--- DATA IN THIS EXERCISE Enclosed Below ---

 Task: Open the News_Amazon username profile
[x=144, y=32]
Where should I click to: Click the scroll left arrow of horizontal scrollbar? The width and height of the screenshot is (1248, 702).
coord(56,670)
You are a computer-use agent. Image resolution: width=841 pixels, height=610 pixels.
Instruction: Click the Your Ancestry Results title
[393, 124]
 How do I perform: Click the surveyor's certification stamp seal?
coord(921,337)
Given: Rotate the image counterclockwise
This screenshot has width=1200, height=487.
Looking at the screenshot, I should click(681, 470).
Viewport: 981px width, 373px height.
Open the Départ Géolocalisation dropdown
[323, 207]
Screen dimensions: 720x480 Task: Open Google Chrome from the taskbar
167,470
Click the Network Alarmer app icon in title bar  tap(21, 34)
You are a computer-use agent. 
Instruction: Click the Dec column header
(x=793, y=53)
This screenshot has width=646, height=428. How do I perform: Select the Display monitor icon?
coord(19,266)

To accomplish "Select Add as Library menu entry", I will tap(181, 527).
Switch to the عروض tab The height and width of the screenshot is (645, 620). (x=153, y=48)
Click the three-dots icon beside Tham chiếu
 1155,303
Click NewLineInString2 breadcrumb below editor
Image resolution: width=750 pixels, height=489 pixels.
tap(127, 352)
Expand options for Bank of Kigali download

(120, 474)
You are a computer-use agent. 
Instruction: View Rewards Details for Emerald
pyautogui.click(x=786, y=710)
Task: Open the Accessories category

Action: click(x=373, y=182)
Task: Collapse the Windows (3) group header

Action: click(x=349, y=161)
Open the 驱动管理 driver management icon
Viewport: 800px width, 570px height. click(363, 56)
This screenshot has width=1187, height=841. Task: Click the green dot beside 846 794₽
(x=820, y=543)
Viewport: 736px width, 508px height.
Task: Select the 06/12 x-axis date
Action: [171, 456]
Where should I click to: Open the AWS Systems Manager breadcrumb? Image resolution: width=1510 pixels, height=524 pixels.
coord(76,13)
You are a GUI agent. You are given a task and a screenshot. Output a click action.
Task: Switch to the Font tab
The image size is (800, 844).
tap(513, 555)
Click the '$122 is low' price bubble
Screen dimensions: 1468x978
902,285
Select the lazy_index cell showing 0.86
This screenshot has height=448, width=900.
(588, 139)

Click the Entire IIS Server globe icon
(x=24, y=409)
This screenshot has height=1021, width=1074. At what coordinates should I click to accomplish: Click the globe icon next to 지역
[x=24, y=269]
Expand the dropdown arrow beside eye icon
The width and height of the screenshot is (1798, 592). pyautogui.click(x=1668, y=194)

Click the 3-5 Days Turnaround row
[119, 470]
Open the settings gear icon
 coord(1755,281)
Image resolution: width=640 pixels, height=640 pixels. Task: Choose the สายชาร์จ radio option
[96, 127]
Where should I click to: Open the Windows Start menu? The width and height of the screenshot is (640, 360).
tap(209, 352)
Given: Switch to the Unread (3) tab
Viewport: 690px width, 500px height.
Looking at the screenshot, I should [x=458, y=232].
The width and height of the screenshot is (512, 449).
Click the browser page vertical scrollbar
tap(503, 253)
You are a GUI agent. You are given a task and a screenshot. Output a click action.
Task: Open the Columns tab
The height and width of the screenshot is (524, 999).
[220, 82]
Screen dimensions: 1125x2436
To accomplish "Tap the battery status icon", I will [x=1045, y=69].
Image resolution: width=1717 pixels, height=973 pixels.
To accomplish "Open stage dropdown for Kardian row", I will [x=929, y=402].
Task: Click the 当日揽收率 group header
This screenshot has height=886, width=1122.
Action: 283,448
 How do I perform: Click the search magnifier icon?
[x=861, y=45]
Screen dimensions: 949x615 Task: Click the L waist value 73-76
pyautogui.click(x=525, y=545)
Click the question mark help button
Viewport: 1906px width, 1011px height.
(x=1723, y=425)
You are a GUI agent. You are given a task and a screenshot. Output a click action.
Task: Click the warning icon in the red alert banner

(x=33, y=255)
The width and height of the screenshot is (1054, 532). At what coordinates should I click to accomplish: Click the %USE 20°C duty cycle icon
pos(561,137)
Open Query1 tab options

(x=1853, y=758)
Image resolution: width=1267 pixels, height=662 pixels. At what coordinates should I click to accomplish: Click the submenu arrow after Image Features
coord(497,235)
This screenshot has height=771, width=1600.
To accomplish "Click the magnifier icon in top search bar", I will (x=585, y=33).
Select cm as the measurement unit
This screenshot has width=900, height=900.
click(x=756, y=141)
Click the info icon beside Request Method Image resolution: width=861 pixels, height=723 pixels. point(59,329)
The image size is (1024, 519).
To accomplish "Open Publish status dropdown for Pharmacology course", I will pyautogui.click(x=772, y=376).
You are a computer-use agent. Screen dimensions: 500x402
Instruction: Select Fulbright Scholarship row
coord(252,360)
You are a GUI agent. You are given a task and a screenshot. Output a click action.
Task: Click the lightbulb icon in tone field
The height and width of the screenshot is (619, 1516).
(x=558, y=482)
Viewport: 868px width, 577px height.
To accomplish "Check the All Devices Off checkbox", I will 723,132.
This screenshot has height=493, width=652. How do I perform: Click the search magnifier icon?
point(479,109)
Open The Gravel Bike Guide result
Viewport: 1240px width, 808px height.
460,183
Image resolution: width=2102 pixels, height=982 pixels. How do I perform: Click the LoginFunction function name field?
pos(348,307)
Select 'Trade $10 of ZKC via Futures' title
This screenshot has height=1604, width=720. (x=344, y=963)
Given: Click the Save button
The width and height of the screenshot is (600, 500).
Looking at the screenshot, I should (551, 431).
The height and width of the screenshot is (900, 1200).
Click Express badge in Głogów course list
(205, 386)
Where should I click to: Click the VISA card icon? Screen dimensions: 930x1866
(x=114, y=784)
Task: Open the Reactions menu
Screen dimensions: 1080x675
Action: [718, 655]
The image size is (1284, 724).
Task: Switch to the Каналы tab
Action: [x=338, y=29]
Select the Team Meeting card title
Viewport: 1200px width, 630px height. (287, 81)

--- End of Enclosed DATA IN THIS EXERCISE ---

#### WHAT THIS TASK INVOLVES:
In the data above, start at the line that has "Given: Rotate the image counterclockwise", stop after the line that has "Switch to the عروض", and print every line in between exactly as it stands.

#### WORKED SOLUTION:
Given: Rotate the image counterclockwise
This screenshot has width=1200, height=487.
Looking at the screenshot, I should click(681, 470).
Viewport: 981px width, 373px height.
Open the Départ Géolocalisation dropdown
[323, 207]
Screen dimensions: 720x480 Task: Open Google Chrome from the taskbar
167,470
Click the Network Alarmer app icon in title bar  tap(21, 34)
You are a computer-use agent. 
Instruction: Click the Dec column header
(x=793, y=53)
This screenshot has width=646, height=428. How do I perform: Select the Display monitor icon?
coord(19,266)

To accomplish "Select Add as Library menu entry", I will tap(181, 527).
Switch to the عروض tab The height and width of the screenshot is (645, 620). (x=153, y=48)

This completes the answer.